Baca Juga : Bukan China yang Paling Boncos oleh Tarif Trump, Negara Berkembang di Asean Ini Paling Rentan |
---|
Senada, Head of Research Lembaga Pengembangan Perbankan Indonesia (LPPI) Trioksa Siahaan mengatakan pergerakan mata uang Garuda yang sempat menembus Rp17.000 per dolar AS semakin meningkatkan potensi Bank Indonesia (BI) untuk menaikkan suku bunga acuan.
"Hal ini akan berdampak pada peningkatan risiko kredit yang dapat menekan kinerja bisnis dan keuangan bank," jelasnya.
Menurutnya, perlu ada langkah-langkah strategis yang dapat menjaga stabilitas rupiah.

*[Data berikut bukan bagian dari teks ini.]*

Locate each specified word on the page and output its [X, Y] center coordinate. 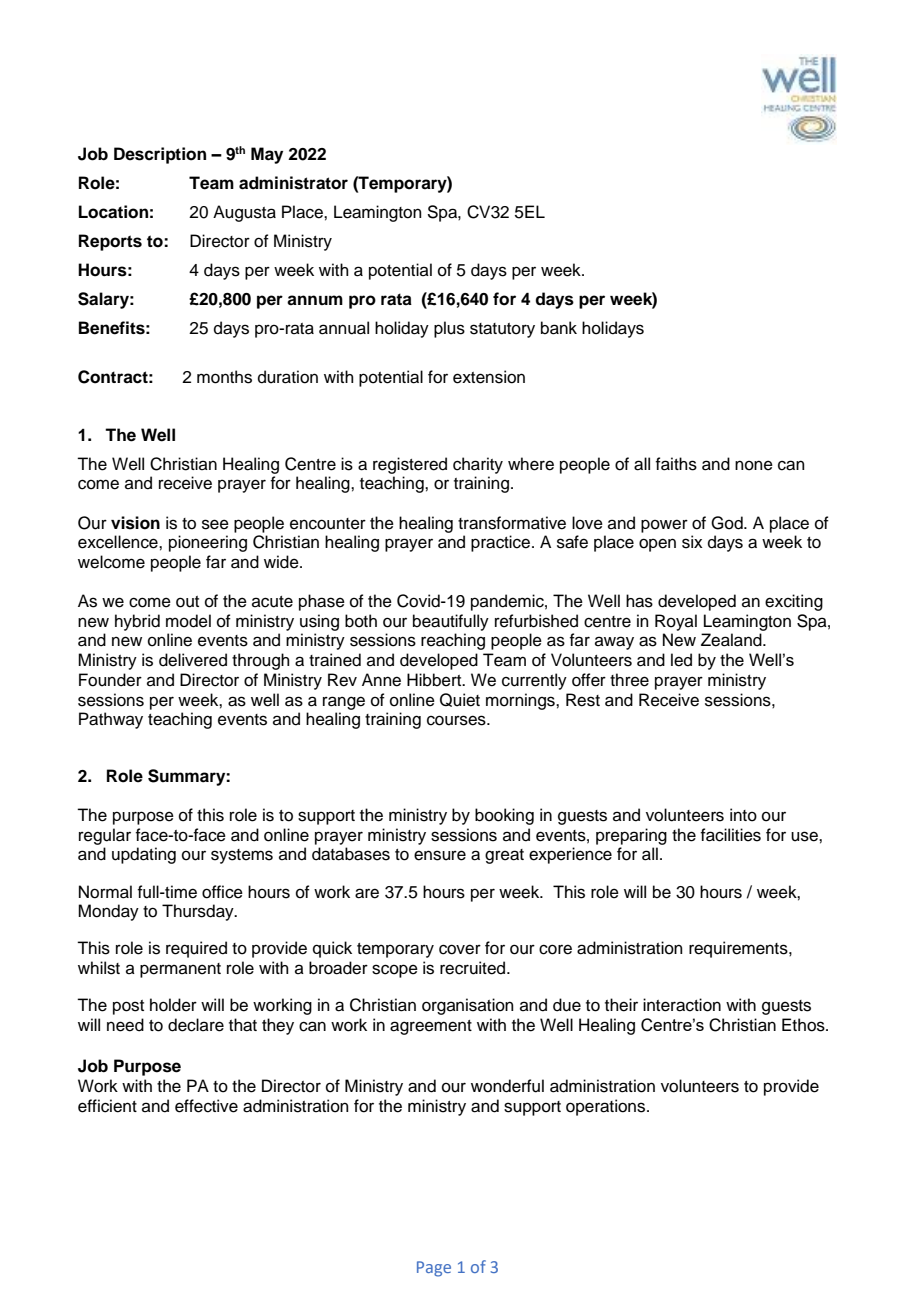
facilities [730, 835]
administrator [293, 183]
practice [502, 543]
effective [206, 1106]
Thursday [199, 912]
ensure [440, 855]
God [728, 523]
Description [160, 155]
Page [434, 1269]
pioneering [208, 543]
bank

Dia juga menyebut perlunya menjaga iklim bisnis dengan baik, khususnya pada sektor ekspor dengan melakukan negosiasi tarif impor.
Trioksa lantas menyinggung opsi pemberian stimulus untuk menjaga tingkat likuiditas bank, misalnya melalui kebijakan makroprudensial bank sentral maupun pemberlakuan restrukturisasi seperti pada era pandemi Covid-19.
"Tetapi, pemberlakuannya harus kondisional sesuai perkembangan," ujarnya.